Beware of pine mouth

As a salad topping, a pesto ingredient and a healthy snack, the pine nut is popular. But it’s left a bad taste — or, in the worst-case, no taste at all — in the mouths of thousands of people worldwide.
While people have ingested pine nuts for thousands of years, only in the past decade has “pine mouth” started occurring.
The cases all follow a similar pattern: A couple of days after eating pine nuts, raw or in pesto, people notice a bitter, metallic taste they can’t get rid of. The problem lingers for one to two weeks, and all other foods taste terrible.
In the past two months, an uptick in the number of pine-mouth cases has been reported. Nobody knows why. In fact, even though it’s been scientifically studied, nobody can explain what makes it happen in the first place.

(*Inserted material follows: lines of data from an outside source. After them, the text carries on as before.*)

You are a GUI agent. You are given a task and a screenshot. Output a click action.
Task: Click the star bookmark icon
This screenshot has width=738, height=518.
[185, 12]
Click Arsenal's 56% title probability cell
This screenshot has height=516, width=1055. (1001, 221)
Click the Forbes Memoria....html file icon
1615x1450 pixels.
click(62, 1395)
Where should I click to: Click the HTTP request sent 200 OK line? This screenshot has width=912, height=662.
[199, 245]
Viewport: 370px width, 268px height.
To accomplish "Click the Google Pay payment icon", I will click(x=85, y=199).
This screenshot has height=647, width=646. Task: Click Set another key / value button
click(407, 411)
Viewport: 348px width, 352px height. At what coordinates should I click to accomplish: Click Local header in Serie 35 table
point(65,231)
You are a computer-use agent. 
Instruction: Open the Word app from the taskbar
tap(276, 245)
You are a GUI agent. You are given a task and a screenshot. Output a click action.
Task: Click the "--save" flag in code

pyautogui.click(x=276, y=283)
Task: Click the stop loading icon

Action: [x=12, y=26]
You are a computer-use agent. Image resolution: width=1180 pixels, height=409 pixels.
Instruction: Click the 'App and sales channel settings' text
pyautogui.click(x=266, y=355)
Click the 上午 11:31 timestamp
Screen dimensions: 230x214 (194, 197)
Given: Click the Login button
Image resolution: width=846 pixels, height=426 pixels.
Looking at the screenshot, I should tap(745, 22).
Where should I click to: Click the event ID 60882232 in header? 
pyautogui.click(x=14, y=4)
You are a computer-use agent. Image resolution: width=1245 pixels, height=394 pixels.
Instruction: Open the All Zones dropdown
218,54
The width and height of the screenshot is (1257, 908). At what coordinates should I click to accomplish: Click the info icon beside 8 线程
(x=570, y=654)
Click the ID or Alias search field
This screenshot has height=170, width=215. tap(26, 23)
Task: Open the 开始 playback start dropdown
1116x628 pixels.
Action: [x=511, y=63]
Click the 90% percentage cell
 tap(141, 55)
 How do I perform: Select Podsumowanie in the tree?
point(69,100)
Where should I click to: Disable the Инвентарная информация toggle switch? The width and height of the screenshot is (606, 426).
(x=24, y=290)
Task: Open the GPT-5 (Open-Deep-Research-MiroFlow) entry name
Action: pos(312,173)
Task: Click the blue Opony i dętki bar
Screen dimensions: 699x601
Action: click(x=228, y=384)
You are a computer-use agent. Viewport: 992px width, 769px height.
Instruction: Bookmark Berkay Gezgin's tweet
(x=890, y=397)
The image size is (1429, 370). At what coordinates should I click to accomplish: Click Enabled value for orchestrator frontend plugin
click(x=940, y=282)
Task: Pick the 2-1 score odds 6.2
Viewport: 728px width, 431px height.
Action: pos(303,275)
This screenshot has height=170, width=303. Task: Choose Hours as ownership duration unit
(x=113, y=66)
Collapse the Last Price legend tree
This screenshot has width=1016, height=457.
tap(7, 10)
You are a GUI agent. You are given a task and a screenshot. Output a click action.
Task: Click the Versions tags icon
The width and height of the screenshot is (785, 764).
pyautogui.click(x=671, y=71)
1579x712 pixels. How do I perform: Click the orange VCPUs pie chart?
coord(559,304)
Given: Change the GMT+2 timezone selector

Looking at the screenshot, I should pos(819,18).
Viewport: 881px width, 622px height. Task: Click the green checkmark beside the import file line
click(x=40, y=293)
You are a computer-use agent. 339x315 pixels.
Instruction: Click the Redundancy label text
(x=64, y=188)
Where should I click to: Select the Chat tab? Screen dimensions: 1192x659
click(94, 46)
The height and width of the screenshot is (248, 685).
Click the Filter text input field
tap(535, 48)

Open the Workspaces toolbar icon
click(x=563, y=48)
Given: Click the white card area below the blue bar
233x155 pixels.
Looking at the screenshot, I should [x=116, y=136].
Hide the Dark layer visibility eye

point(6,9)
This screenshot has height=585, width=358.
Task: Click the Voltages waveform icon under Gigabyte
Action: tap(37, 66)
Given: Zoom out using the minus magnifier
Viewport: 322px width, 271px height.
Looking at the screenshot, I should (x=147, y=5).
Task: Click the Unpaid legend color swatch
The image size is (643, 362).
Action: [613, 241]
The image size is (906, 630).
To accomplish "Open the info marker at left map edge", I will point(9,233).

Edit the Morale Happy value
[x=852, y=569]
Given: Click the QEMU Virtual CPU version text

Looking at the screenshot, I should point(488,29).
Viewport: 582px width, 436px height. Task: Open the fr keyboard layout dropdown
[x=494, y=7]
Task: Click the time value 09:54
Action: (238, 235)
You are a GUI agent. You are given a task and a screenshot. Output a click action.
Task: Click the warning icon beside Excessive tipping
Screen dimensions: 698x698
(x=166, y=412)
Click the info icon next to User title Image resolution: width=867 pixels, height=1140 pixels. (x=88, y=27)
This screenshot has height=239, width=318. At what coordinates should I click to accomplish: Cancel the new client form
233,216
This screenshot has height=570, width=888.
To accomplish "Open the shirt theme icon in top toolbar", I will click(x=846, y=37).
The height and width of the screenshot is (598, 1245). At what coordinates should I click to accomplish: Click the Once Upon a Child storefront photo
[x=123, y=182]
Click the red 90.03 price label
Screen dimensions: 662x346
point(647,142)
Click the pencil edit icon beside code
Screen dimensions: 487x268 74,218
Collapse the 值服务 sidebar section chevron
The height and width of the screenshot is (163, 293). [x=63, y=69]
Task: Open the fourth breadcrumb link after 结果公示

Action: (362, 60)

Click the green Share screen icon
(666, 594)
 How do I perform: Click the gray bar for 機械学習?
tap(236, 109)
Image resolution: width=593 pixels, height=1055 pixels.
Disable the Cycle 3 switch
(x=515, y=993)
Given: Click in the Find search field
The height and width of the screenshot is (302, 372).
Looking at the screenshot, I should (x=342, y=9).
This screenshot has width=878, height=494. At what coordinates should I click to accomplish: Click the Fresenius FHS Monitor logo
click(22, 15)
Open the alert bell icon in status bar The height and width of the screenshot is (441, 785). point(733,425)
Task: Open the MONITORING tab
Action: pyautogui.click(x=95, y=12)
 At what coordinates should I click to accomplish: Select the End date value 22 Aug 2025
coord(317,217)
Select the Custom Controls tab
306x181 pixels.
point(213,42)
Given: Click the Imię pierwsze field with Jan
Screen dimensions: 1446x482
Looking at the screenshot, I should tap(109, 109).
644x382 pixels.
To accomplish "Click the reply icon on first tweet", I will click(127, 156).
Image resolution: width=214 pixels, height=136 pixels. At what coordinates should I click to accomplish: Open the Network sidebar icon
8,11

A paper published in the European Journal of Emergency Medicine in 2000 reported that the majority of cases came from Chinese pine nuts, but when they were studied in a lab they contained no fungi, no chemicals, no pesticides and no heavy metals. After purposely giving himself a dose, the scientist who studied the foul-tasting pine nuts wrote, “no explanation was found for the
taste disturbances.”
After noticing that some people didn’t get sick even though they ate the same batch of pine nuts, researchers in the UK tried to pinpoint the cause but concluded it was not due to allergies: “Possibly the oils in the nuts have gone rancid because of poor storage and just as caffeine increases some people’s heart rate more than
others, some people may be susceptible to these oils, and some not.”
Pine nuts are an important part of vegetarian and vegan diets, so for many people, giving them up is not an option. Instead, treat them like a drug — only take from sources you know and when in doubt, throw it out.